For block-sparse attention, the relevant metric is memory: a (256, 256) full attention matrix at float32 is 256 KB. The two-pass BSR implementation never allocates it — tile_max and tile_sumexp together are O(n_blocks × b) ≈ 2 KB for the same sequence length with a local-window pattern. At seq_len=2048 with 10% sparsity, the difference is 16 MB vs 320 KB.
What's next¶
Issue #15 (row-bucketing CSR) requires NKI indirect-DMA gather, which the current SDK exposes incompletely. This is the path to SpMM that actually beats scipy.
Issue #16 (sharded BSR across NeuronCores) waits on suite-level multi-chip collectives from trnsci/trnsci.
The dQ backward simulator error needs root-cause analysis. The hypothesis is a floating-point reordering difference between the NKI simulator's 128-dimension padded matmul and PyTorch's 32-dimension unpadded matmul, but it hasn't been confirmed.

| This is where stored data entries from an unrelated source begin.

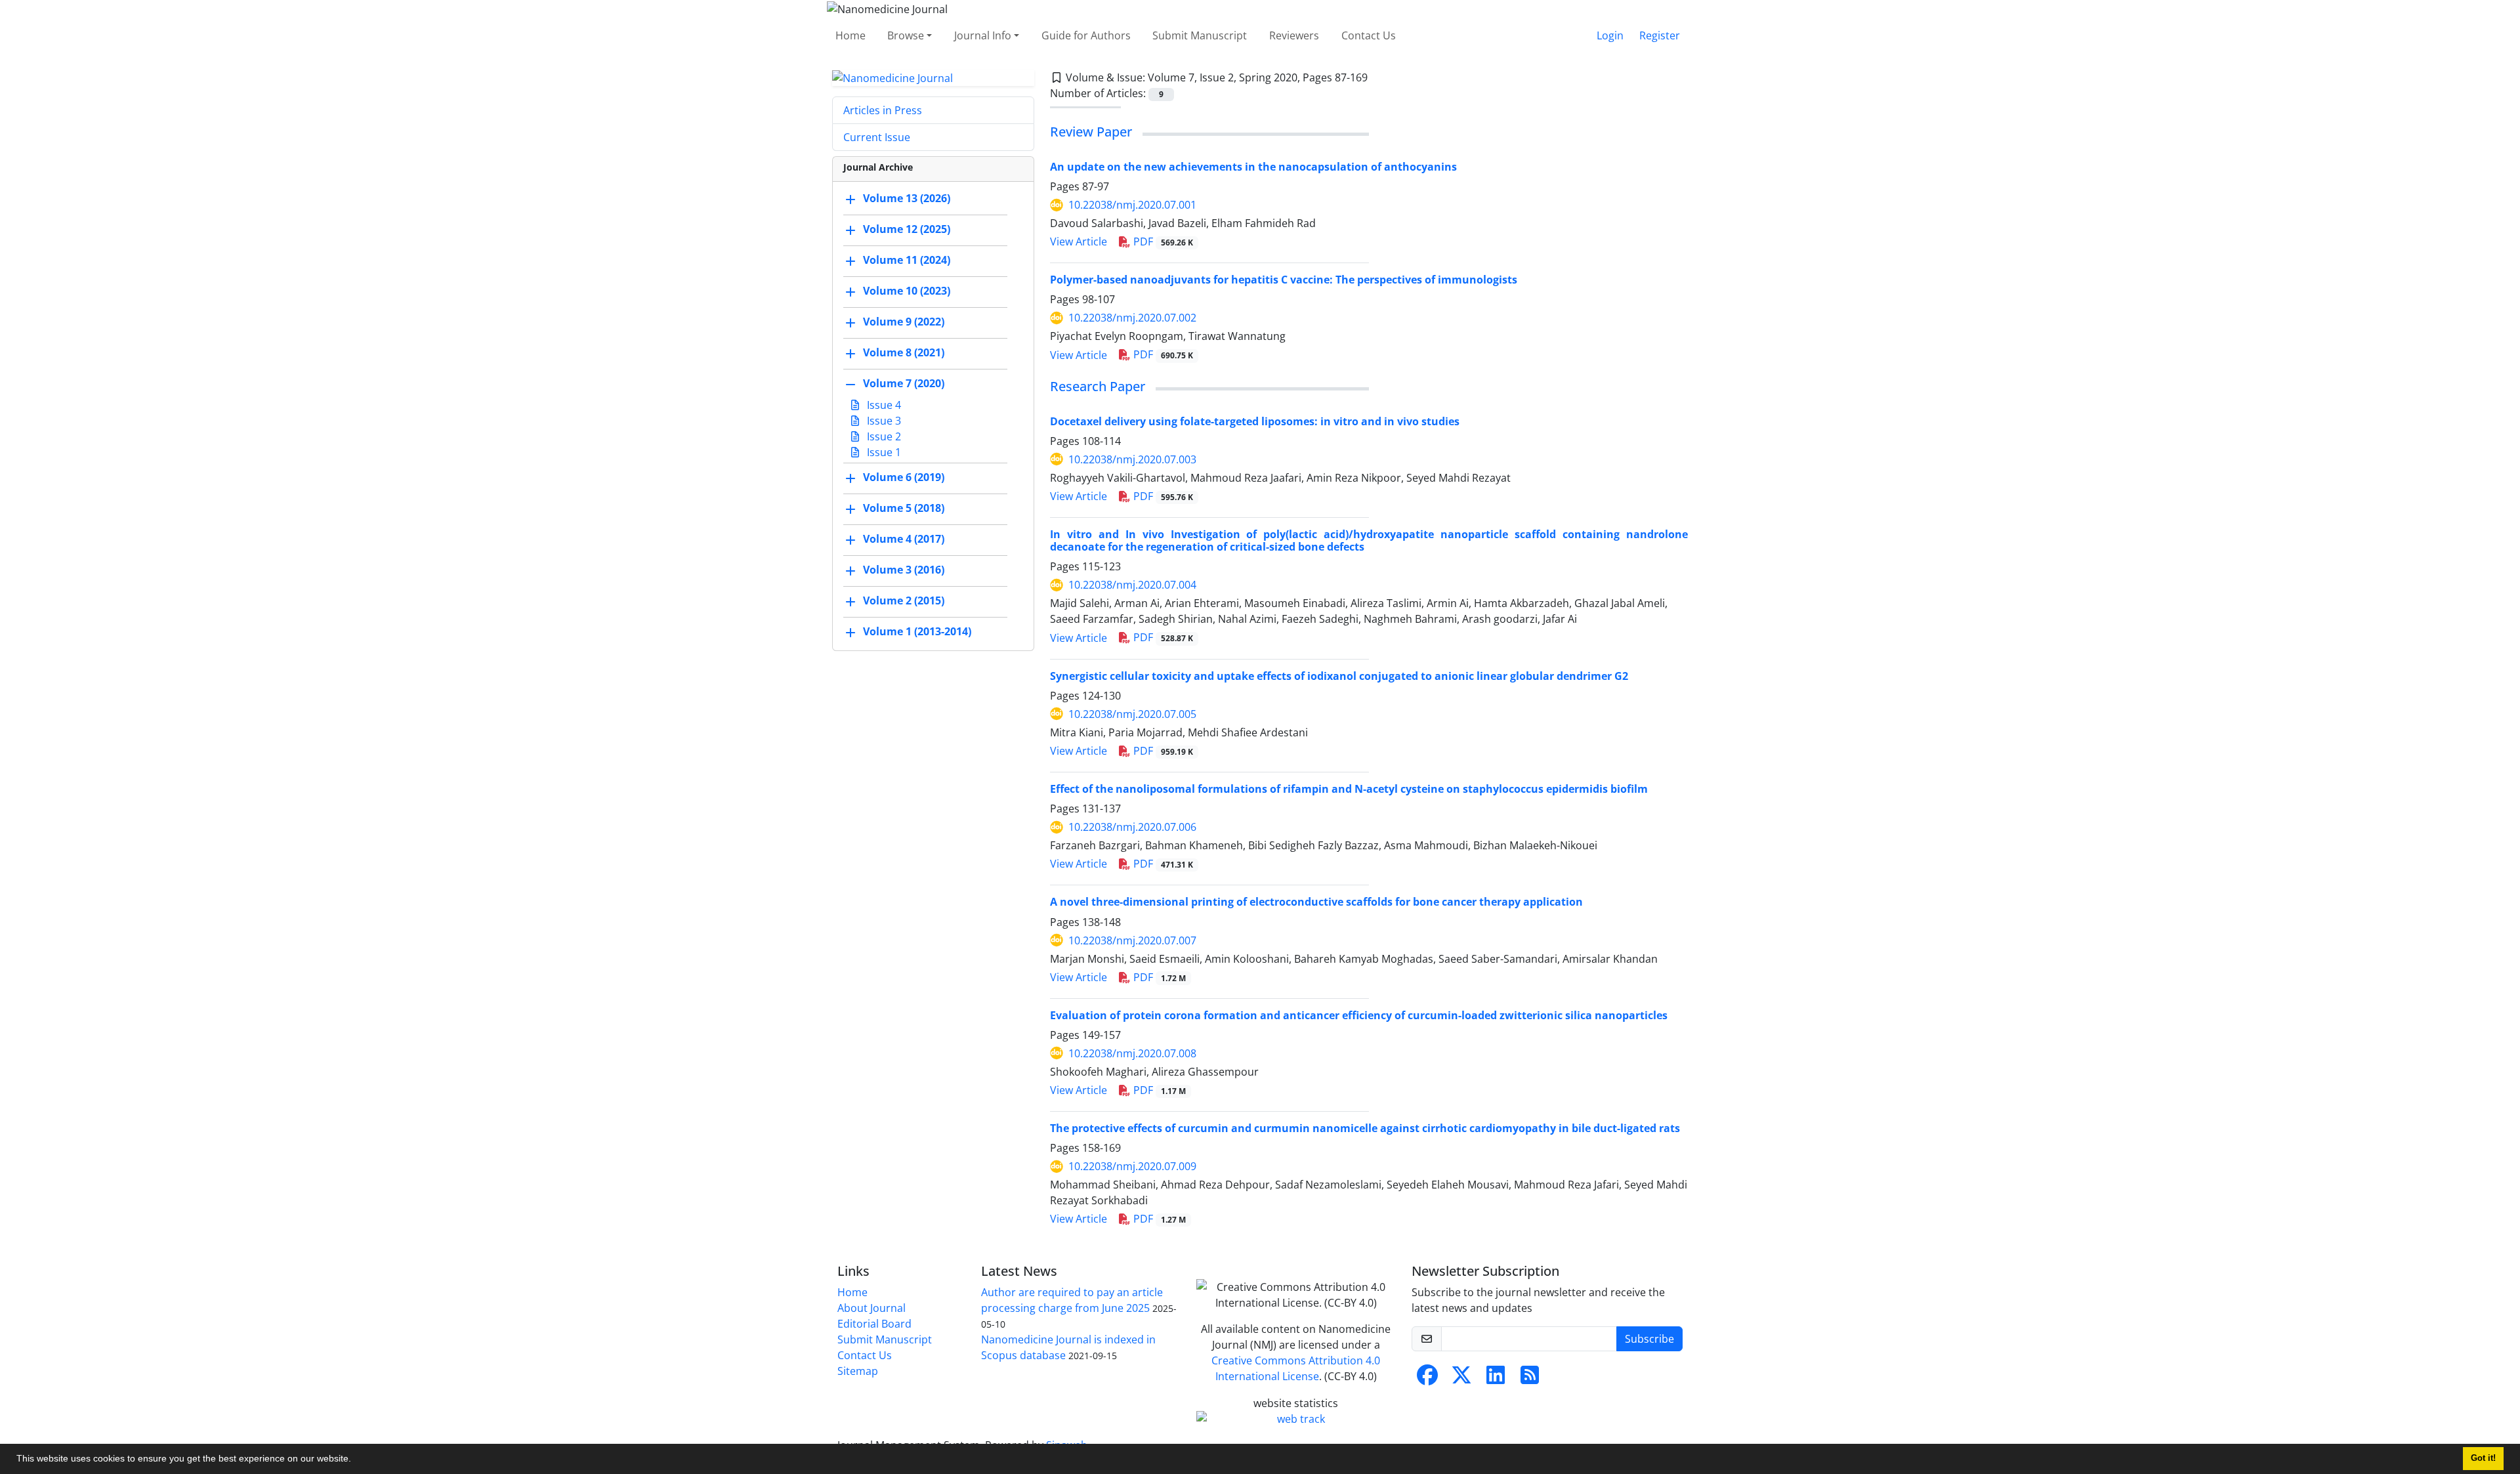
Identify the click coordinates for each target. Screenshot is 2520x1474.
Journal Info (982, 35)
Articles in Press (882, 110)
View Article (1078, 241)
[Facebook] (1427, 1379)
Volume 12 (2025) (906, 229)
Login (1610, 35)
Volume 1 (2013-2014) (917, 632)
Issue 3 (882, 420)
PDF (1162, 241)
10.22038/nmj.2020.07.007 (1132, 940)
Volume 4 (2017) (903, 539)
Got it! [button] (2483, 1458)
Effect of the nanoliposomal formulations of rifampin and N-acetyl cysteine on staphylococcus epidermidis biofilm (1349, 789)
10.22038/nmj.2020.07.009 (1132, 1166)
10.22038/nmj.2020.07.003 (1132, 459)
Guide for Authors (1086, 35)
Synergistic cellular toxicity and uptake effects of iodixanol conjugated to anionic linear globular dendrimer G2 (1339, 676)
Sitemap (857, 1371)
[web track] (1296, 1419)
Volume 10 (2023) (906, 291)
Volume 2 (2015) (903, 601)
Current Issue (876, 137)
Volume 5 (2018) (903, 508)
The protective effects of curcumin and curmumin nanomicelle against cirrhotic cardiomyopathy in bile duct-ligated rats (1365, 1128)
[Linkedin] (1495, 1379)
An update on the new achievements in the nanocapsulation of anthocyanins (1253, 166)
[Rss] (1529, 1379)
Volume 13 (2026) (906, 199)
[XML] (1378, 77)
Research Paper (1097, 386)
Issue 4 (882, 405)
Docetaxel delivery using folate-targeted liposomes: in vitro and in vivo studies (1255, 421)
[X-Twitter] (1461, 1379)
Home (850, 35)
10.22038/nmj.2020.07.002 (1132, 317)
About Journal (871, 1308)
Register (1659, 35)
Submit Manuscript (1199, 35)
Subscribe (1649, 1339)
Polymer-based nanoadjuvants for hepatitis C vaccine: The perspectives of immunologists (1283, 279)
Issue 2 (882, 436)
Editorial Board (874, 1323)
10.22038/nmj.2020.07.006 (1132, 827)
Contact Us (1368, 35)
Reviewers (1294, 35)
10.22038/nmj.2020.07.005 (1132, 714)
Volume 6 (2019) (903, 478)
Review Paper (1091, 131)
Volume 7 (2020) (903, 384)
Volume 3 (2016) (903, 570)
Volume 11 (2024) (906, 260)
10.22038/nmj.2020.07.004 (1132, 585)
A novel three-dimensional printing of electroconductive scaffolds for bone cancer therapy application (1316, 902)
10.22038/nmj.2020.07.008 (1132, 1053)
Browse (905, 35)
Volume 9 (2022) (903, 322)
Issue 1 (882, 452)
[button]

BLR/HODLR off-diagonal compression — storing off-diagonal low-rank blocks in BF16, diagonal blocks in FP32 — is the Phase 2+ direction for integral equations and covariance matrices. Carson–Chen–Liu (SIAM J. Sci. Comput., 2024) provides the error bound.
Takeaway¶
Trainium's native sparse format is a 128×128 block, not a CSR row. The BSR materialization cost in v0.2.0 is an admission of this: the Tensor Engine wants dense tiles, and v0.2.0 hands it one by naively densifying the CSR pattern. The architecturally correct answer — gather nonzero tiles and nc_matmul per tile — is what v0.3.0 will ship. Block-sparse attention is where the BSR structure pays immediately: the attention mask is already a block-structured binary matrix, so the gap between "CSR pattern" and "Tensor Engine tile" closes to zero. What didn't fit was the toolchain: NKI 0.3.0 changed three call conventions simultaneously, and the simulator enforces constraints that hardware doesn't. Getting 12 of 15 simulator tests to actually exercise NKI kernels — rather than silently substituting PyTorch — took longer than the K-tiling feature itself.